Separately, there is the question of how the airstrikes should be legally assessed apart from Article 51 considerations. One the one hand, if a State is joining another State’s pre-existing armed conflict through the doctrine of collective self-defense, then it seems reasonable that any use of force associated with that conflict would be regulated by IHL. This is because an armed conflict already exists. For example, Canada’s letter to the UN says it is acting on behalf of Iraq (at Iraq’s request), so it could be argued that Canada joined Iraq’s ongoing armed conflict with ISIL. Canada’s armed conflict-related actions would then be governed primarily by IHL rather than more stringent international human rights law standards. If, on the other hand, a State is claiming a right to individual self-defense independent of any armed conflict, then it is harder to see how IHL becomes the regulating body of law.

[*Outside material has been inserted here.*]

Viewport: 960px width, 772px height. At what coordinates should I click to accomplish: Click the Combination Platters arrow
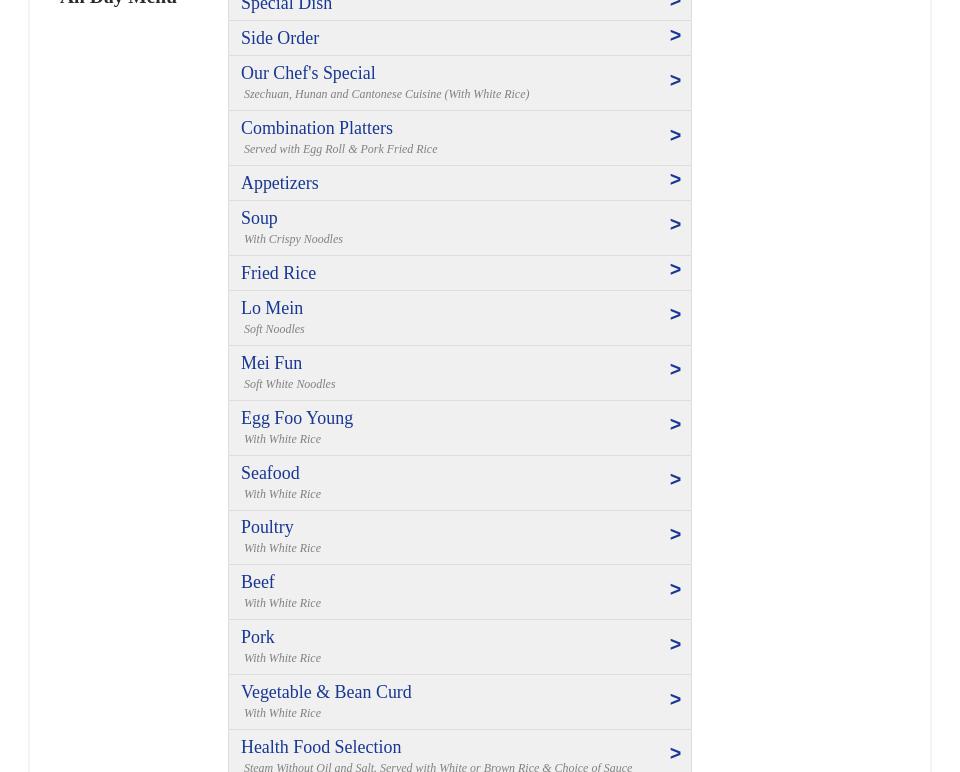(x=675, y=136)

The United States has found its way around this “problem” by claiming that international law permits it to use IHL to follow its enemies wherever they roam. Other States have been far more reluctant to take this approach because it is a trademark of the controversial notion of a “global battlefield.” As a result, while States like Canada, France, the UK, and Turkey, are launching airstrikes under the doctrine of individual self-defense, I have yet to hear a strong explanation from any of them as to what precise rules regulate how those strikes are conducted and why.

*          *          *

This two-part analysis of how States are justifying their attacks in Syria and how those justifications match up against international law exposes four distinct issues for States to address.

First, letters notifying the UN should be more detailed and could better explain how States distinguish their acts of collective self-defense from acts of individual self-defense. By way of example, the UK provided a relatively precise explanation of its use of individual self-defense related to its August 2015 targeted killing in Syria. At the other end, you have France’s comparatively vague letter.

Second, States need to provide the public with detailed interpretations of what constitutes an “imminent threat.” This is of particular importance because an overly expansive interpretation of the term could seriously jeopardize the raison d’être of the UN Charter.

Third, States should provide the public with detailed explanations of what rules are regulating their use of force in Syria and why. Without them, there is no way to assess the legality of their actions, and accountability will suffer.

Finally, as Ashley Deeks has written about at length, rules on consent for the use of force need further elaboration to ensure that the consent given is not coerced and is appropriate in relation to the aim it seeks to achieve.